Ruda Śląska: Eugeniusz Czogała ma schron bojowy w ogródku

Redakcja
W kompleksie Rodzinnego Ogrodu Działkowego „Nadzieja” w Kochłowicach, cały działek (to po śląsku) Eugeniusza Czogały zajmuje żelbetowy schron bojowy. Pan Czogała, ani jego synowie: Łukasz i Marek, wcale nie są tym faktem zmartwieni.

Inni pewnie zachodziliby w głowę, jak wysadzić w powietrze taką górę betonu i stali, albo przynajmniej pokruszyć go wiertarka udarową kupioną za kilkadziesiąt złotych w supermarkecie. Czogałowie postąpili inaczej. Odkopali schron spod zwałów ziemi i śmieci, odmalowali i … urządzili muzeum. Z satysfakcją pokazują go teraz zwiedzającym.

Obiekt był jedną z atrakcji obchodzonych Górnośląskich Dni Dziedzictwa 2011. Podczas dwóch dni zwiedziło go około 200 pasjonatów starych fortyfikacji. W zeszłym roku, z tej samej okazji, blisko 300.

Schron bojowy nr 75 wchodził w skład polskiego Obszaru Warownego „Śląsk”, zwanego „śląską linią Maginota”, a konkretnie należał do Grupy Bojowej Kłodnica - Kochłowice. Powstał na kilka lat przed wybuchem wojny i choć nie spełnił swojego zadnia, podobnie jak żadna inna linia umocnień, imponuje myślą techniczną i wykonaniem. Załogę stanowił pluton żołnierzy z 73 Pułku Piechoty w Katowicach. Musieli się mieścić w maleńkich pomieszczeniach i spać na zmianę, gdyż izba sypialna mieściła zaledwie 4 prycze. Ci co nie spali, trwali na posterunku, albo odpoczywali siedząc na przyściennych, opuszczanych zydlach.

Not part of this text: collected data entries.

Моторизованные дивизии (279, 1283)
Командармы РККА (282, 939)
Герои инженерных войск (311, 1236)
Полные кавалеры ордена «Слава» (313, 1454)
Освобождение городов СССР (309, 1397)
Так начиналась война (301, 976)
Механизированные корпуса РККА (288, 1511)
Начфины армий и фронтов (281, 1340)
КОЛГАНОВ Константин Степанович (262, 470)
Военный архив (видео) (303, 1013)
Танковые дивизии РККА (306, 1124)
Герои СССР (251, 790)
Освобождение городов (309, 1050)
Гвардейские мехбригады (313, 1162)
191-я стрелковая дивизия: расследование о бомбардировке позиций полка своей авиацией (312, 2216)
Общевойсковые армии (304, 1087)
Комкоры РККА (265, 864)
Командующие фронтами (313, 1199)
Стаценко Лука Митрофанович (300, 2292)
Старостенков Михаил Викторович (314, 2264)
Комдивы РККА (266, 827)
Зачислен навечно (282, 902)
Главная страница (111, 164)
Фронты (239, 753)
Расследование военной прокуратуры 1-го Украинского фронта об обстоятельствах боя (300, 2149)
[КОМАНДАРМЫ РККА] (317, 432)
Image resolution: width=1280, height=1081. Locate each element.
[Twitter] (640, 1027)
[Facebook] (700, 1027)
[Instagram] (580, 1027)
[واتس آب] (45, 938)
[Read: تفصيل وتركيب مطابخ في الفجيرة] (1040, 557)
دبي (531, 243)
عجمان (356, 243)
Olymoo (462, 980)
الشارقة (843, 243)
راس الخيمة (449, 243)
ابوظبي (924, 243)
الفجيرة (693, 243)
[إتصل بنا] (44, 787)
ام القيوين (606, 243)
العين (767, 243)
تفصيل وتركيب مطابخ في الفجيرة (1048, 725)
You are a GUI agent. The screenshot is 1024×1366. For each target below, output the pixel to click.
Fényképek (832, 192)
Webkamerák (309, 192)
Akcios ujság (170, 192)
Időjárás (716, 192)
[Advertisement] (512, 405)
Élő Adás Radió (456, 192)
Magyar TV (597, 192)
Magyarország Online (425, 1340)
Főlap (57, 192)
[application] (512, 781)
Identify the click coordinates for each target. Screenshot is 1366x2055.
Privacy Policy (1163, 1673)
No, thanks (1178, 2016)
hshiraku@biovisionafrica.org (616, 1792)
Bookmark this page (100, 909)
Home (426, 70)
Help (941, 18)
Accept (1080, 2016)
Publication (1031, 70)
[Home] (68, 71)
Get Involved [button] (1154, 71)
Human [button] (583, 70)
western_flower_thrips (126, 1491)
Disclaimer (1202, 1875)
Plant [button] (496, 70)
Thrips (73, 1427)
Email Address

Najważniejszym uzbrojeniem schronu oporu były 3 ciężkie karabiny maszynowe i 3 ręczne karabiny maszynowe. Do przedziału strzelca tłoczono powietrze ręczną dmuchawą, bo inaczej udusiłby się od dymów spalinowych

Eugeniusz Czogała, jest mechanikiem, natomiast jego synowie inżynierami. Dlatego bez problemu zrekonstruowali dawne karabiny i ich łoża, doprowadzili do porządku instalacje elektryczną i wentylacyjną. Własnym sumptem zgromadzili
około trzy setki eksponatów; urządzeń, przedmiotów uzbrojenia i wyposażenia żołnierskiego, przedmiotów życia codziennego oraz unikatowe dokumenty i fotografie.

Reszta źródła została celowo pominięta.